[EXERCISE DATA — start]
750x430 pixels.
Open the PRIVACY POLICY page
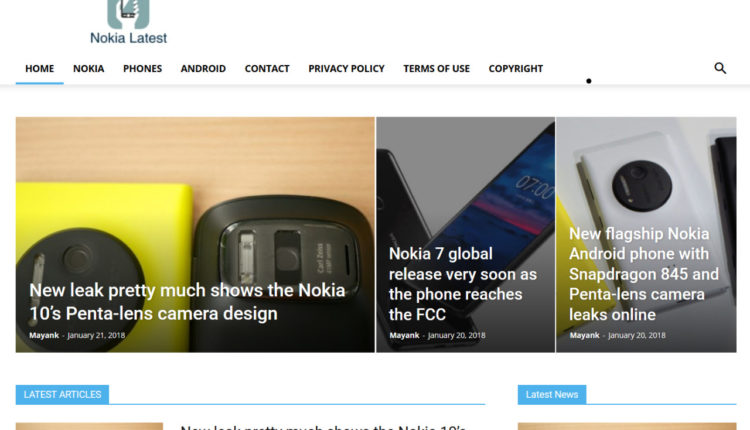pos(346,68)
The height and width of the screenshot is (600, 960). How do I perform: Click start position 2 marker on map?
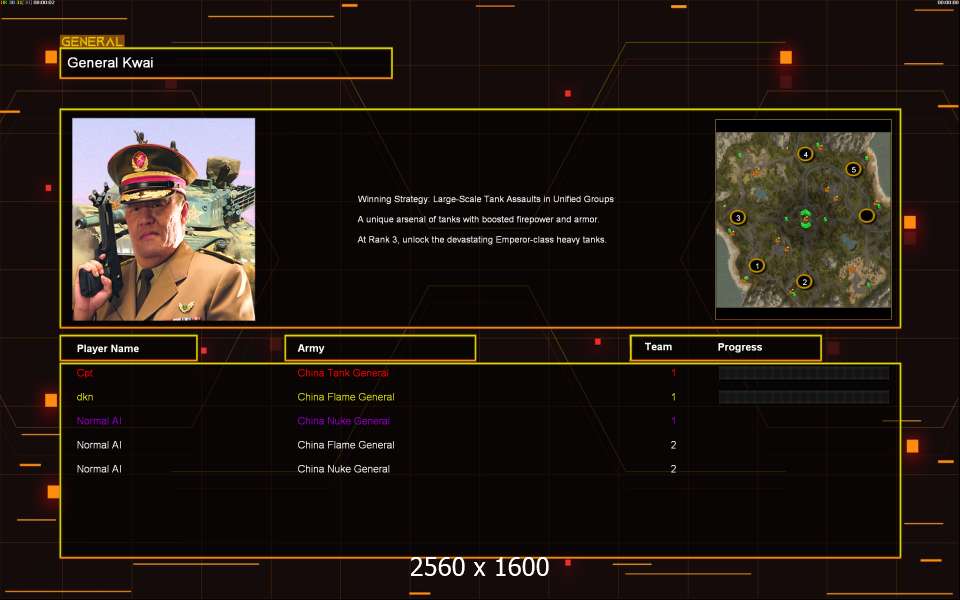(804, 281)
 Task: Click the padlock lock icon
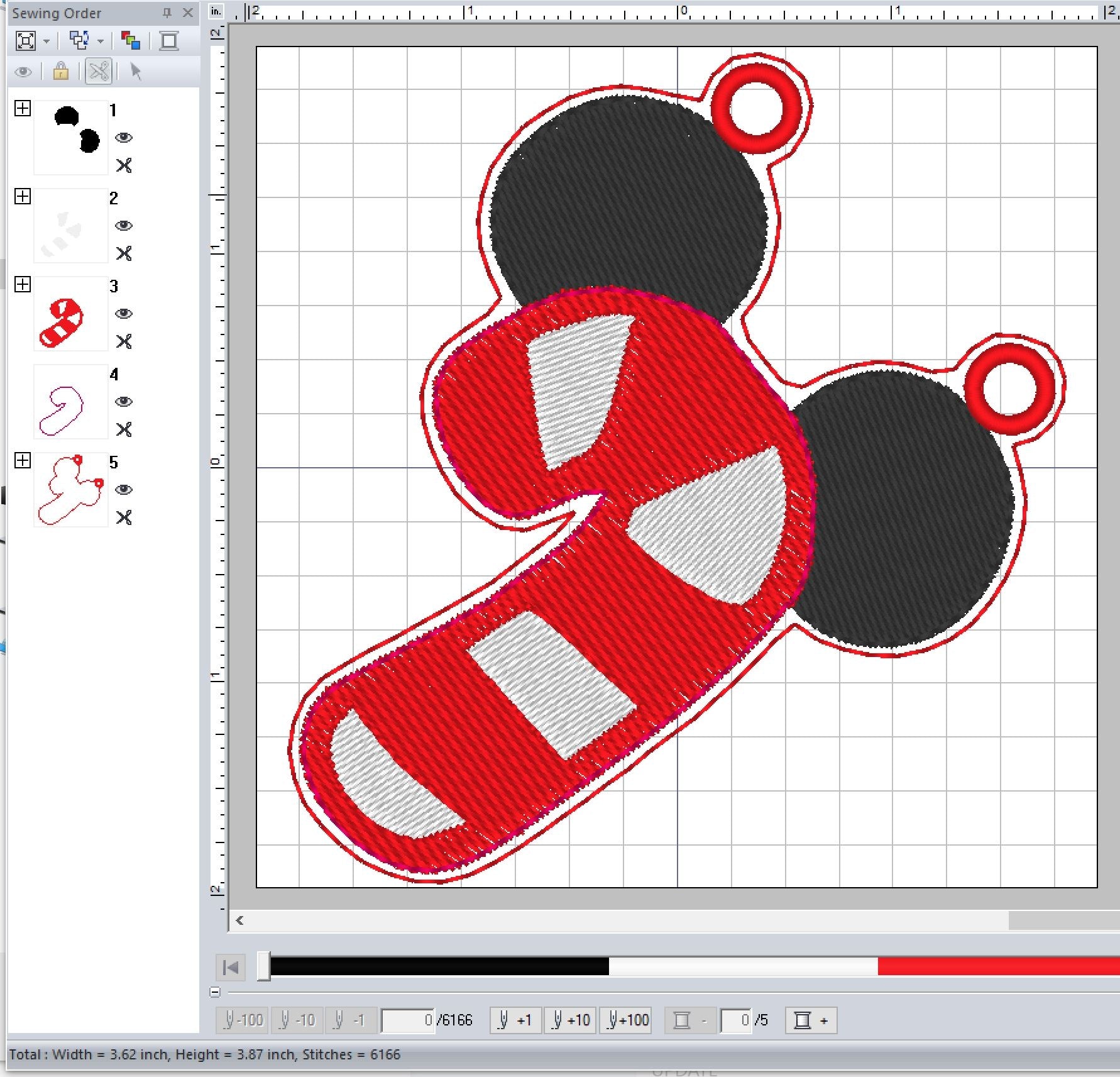60,72
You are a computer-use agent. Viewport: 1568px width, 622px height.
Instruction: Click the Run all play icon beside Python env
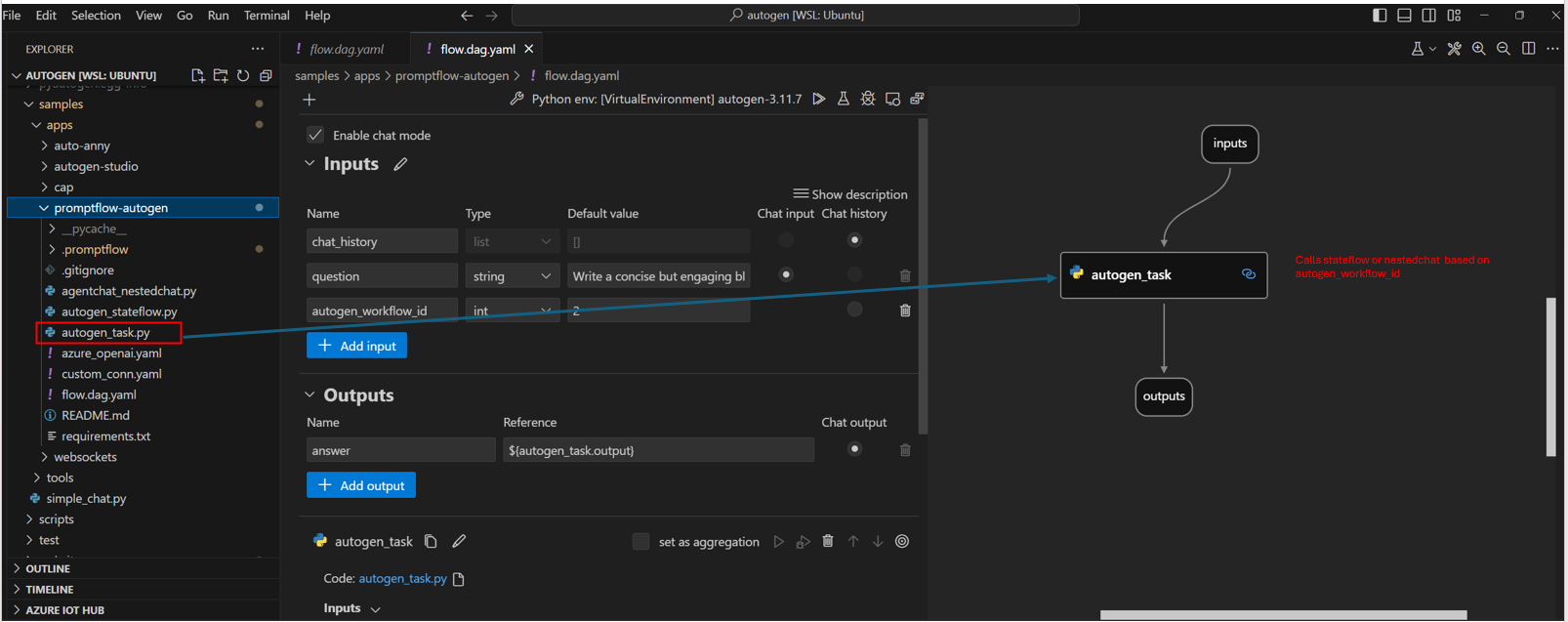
[EXERCISE DATA — finish]
This task calls for the records to be copied exactly, without pictures.

750x430 pixels.
Open the PRIVACY POLICY page
pos(346,68)
The height and width of the screenshot is (600, 960). How do I perform: Click start position 2 marker on map?
(804, 281)
 Task: Click the padlock lock icon
60,72
You are a computer-use agent. Viewport: 1568px width, 622px height.
Instruction: Click the Run all play icon beside Python env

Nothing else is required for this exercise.